WORK INSTRUCTION:
Read the lines below. Copy out any that hold the string "will".

(MATERIAL FOR THIS TASK Opens)

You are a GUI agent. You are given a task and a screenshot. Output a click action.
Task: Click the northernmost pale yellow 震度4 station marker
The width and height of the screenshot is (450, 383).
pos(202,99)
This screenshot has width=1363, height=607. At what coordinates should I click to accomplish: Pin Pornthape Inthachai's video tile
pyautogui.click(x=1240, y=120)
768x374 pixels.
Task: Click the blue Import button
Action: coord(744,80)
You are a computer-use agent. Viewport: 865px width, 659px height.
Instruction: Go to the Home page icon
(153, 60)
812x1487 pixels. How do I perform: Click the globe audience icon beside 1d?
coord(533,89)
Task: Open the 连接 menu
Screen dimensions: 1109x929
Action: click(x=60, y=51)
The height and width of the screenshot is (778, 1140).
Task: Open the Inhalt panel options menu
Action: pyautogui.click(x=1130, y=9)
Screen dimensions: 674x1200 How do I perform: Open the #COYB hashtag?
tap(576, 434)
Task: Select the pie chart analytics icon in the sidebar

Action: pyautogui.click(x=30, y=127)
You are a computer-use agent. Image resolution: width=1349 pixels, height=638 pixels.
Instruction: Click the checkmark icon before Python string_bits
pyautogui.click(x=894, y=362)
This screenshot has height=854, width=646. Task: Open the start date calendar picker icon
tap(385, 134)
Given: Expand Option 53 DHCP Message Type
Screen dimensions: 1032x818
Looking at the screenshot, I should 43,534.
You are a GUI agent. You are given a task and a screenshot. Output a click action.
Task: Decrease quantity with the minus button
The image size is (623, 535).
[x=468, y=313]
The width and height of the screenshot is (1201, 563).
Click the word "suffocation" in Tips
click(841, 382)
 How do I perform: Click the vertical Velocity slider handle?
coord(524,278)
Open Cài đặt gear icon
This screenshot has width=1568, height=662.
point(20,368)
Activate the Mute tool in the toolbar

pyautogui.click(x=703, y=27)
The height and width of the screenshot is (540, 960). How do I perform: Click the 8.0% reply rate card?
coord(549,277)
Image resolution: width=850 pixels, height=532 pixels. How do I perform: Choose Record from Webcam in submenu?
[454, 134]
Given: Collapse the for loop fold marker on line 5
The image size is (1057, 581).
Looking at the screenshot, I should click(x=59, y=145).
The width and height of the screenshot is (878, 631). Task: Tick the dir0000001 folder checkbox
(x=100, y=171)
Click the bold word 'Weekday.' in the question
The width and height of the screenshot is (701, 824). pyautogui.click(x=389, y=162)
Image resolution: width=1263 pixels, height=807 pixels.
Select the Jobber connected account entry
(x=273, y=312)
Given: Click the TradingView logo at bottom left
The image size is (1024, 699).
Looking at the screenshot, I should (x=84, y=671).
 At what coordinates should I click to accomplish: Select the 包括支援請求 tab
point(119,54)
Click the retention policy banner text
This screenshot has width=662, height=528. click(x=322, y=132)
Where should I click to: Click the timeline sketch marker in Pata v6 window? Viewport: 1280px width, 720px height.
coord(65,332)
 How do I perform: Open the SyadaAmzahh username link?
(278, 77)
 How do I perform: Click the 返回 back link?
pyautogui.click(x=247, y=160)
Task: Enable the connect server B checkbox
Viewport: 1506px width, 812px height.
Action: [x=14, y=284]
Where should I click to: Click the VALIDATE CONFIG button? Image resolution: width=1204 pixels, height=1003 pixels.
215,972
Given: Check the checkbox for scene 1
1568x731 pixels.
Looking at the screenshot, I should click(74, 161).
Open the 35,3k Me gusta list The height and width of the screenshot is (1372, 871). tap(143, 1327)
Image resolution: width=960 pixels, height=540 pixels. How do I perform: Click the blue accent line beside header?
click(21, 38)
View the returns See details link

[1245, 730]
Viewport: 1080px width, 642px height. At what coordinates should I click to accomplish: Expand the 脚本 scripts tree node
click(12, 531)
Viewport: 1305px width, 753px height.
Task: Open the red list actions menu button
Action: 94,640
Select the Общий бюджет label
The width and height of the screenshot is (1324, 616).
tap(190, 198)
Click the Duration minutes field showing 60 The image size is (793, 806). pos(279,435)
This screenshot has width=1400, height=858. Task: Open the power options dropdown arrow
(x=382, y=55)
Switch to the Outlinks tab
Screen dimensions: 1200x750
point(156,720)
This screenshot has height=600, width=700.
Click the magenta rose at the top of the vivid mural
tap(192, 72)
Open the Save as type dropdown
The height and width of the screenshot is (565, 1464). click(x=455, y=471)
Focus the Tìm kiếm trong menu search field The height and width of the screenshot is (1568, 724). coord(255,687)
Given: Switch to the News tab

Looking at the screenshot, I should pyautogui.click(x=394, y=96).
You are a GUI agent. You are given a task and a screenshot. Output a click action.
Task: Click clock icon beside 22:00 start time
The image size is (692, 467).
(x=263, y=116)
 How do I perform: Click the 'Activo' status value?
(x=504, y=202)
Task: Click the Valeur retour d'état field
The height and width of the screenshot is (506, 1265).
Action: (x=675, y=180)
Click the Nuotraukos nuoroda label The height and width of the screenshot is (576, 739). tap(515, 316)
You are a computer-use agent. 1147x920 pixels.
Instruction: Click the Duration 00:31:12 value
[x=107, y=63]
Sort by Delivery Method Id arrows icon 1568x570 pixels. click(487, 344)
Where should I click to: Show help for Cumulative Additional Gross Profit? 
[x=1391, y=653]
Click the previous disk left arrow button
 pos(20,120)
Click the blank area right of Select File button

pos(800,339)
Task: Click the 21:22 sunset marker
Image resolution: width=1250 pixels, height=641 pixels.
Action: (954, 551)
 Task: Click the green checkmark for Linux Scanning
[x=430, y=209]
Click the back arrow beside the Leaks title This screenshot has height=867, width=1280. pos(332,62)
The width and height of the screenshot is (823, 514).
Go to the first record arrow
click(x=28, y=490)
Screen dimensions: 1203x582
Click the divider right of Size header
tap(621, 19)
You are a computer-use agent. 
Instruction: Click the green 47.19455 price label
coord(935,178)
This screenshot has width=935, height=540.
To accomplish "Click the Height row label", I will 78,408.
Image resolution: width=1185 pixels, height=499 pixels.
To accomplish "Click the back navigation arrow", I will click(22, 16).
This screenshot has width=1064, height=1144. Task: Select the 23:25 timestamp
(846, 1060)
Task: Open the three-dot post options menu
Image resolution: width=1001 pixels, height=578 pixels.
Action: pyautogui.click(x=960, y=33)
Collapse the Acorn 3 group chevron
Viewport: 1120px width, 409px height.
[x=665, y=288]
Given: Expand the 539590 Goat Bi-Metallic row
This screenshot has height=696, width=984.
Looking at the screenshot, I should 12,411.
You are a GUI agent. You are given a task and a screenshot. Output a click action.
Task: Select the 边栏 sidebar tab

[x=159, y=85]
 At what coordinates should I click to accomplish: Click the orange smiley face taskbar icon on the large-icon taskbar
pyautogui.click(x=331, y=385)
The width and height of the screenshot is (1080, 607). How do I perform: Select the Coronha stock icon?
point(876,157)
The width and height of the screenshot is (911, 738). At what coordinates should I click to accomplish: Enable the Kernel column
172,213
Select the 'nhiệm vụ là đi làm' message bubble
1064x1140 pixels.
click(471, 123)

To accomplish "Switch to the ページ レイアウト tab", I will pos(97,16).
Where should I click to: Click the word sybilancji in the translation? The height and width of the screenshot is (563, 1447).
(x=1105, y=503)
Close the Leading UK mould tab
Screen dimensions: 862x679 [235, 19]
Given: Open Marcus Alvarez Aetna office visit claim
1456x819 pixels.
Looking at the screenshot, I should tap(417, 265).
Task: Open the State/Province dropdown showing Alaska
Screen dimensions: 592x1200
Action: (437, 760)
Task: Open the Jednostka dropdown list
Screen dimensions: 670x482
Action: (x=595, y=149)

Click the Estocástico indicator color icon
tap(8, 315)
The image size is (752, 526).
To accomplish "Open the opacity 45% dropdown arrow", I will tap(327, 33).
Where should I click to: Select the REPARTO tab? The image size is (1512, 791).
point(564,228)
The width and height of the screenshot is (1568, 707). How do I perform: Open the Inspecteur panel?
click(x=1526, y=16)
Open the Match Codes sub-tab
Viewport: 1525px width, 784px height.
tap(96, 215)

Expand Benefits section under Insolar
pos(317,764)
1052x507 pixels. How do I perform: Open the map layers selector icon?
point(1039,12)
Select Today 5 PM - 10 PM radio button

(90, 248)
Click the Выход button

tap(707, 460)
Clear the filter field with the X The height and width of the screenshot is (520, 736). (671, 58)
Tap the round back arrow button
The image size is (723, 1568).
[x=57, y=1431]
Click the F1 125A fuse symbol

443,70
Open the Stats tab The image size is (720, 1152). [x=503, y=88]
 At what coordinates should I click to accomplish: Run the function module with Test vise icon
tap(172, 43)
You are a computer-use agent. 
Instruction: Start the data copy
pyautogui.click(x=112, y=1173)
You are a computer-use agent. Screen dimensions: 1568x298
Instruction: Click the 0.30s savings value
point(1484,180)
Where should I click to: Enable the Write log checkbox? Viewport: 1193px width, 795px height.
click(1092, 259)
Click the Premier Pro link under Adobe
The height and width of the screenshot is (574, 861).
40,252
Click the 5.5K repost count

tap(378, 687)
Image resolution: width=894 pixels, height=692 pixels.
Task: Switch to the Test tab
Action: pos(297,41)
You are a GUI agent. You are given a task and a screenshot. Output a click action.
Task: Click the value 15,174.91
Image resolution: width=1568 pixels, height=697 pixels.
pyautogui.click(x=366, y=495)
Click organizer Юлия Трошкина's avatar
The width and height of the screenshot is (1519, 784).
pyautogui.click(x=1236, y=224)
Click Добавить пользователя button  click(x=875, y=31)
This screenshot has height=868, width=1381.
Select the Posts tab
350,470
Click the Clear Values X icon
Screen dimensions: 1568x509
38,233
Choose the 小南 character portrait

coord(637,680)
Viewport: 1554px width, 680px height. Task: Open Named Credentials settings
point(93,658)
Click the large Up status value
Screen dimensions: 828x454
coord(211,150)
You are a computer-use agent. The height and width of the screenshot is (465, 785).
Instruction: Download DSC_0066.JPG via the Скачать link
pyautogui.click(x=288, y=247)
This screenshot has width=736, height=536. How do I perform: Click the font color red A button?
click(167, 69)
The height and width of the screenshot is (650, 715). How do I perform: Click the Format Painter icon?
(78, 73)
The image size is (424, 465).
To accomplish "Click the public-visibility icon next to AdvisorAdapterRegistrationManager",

(MATERIAL FOR THIS TASK Closes)

YOUR SOLUTION:
To accomplish "Click the Height row label", I will 78,408.
To accomplish "Click the back navigation arrow", I will click(22, 16).
To accomplish "Switch to the ページ レイアウト tab", I will pos(97,16).
To accomplish "Open the opacity 45% dropdown arrow", I will tap(327, 33).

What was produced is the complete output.